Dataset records

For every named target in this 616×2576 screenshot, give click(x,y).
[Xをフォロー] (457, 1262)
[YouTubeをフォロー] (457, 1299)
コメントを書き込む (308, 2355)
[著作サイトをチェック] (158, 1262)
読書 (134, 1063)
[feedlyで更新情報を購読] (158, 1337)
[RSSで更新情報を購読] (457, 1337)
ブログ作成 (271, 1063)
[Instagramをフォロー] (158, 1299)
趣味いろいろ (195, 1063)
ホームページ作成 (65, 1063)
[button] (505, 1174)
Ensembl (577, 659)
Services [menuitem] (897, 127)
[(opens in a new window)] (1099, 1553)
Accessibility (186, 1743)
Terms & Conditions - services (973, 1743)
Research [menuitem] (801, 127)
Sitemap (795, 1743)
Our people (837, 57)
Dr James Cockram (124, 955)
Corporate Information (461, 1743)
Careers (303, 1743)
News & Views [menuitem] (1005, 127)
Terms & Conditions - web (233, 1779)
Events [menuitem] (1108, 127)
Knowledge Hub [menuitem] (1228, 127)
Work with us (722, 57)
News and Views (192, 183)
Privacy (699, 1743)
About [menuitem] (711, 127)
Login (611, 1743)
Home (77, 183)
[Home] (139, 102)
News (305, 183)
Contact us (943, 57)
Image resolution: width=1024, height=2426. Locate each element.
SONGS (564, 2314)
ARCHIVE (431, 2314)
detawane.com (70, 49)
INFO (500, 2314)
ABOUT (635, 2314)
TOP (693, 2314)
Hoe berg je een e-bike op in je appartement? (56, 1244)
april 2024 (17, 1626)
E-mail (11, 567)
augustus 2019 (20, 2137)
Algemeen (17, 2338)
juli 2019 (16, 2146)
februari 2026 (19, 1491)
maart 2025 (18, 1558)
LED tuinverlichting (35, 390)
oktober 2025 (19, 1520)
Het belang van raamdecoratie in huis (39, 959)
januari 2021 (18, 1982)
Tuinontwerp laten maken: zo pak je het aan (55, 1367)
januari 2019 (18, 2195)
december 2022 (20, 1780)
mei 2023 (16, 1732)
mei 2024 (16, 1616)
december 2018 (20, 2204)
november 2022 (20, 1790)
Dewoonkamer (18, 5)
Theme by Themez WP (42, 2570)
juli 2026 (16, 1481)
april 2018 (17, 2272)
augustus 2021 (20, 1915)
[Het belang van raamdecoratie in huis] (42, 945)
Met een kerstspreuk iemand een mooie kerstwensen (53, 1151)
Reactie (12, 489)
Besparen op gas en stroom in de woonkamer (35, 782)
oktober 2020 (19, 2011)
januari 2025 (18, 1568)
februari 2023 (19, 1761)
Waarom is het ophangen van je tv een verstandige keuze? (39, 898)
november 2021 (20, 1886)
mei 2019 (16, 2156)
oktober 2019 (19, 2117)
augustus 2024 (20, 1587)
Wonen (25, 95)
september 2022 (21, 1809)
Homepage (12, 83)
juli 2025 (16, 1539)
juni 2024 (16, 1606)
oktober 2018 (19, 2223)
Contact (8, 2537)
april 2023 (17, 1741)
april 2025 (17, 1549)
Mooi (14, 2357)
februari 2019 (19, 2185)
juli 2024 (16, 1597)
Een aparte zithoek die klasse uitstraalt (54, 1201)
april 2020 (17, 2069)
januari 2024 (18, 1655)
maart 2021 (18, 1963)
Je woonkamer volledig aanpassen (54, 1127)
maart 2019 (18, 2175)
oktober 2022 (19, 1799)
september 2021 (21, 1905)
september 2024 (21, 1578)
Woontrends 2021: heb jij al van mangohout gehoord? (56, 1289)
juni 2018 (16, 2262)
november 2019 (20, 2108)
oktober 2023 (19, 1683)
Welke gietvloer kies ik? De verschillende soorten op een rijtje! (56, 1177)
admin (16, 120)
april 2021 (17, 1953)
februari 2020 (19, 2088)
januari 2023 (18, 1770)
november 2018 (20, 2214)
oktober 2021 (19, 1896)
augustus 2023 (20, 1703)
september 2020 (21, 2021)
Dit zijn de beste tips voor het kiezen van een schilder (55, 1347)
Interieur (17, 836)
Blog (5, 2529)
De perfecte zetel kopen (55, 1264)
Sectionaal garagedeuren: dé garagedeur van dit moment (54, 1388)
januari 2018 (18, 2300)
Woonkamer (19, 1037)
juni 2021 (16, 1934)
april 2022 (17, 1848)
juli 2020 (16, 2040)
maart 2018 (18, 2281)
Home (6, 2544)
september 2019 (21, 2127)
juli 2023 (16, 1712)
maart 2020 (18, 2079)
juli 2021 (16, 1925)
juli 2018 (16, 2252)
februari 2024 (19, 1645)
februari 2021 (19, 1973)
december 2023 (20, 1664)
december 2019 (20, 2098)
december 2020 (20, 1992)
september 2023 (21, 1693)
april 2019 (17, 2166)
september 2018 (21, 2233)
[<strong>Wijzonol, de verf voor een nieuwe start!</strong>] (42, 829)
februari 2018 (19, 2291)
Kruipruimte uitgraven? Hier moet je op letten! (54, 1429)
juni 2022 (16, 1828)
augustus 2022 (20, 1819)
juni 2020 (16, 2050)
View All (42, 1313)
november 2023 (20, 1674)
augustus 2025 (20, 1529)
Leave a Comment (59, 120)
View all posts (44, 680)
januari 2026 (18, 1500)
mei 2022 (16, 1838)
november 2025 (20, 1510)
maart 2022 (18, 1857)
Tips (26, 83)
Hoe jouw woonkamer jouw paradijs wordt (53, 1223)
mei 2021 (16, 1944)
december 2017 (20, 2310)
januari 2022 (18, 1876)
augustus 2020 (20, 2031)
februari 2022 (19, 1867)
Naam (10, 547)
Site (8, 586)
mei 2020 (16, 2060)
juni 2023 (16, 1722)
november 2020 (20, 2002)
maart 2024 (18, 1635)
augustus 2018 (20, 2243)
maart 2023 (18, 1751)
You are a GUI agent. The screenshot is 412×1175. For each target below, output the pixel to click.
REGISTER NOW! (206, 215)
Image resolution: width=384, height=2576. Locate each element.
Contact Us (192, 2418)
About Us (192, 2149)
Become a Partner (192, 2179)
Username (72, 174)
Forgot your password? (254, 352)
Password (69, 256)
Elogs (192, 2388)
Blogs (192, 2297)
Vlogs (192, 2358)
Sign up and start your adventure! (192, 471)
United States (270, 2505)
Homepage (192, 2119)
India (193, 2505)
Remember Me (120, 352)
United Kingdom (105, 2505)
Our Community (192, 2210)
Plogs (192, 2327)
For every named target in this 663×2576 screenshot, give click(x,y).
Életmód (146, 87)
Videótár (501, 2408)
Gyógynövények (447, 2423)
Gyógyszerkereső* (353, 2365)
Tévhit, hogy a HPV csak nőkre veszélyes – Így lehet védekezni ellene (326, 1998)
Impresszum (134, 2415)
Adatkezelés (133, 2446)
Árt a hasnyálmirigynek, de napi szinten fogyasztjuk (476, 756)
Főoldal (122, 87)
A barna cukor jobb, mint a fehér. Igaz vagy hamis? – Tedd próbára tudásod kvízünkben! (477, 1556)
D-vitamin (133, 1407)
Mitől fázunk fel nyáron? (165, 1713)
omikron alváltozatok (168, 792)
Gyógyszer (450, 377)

WHAT NEEDS TO BE DONE ▸ Look over the records. Copy the lines that include the word "februari".

RESPONSE TO THE EXERCISE ▸
februari 2026 (19, 1491)
februari 2023 (19, 1761)
februari 2019 (19, 2185)
februari 2020 (19, 2088)
februari 2024 (19, 1645)
februari 2021 (19, 1973)
februari 2018 (19, 2291)
februari 2022 (19, 1867)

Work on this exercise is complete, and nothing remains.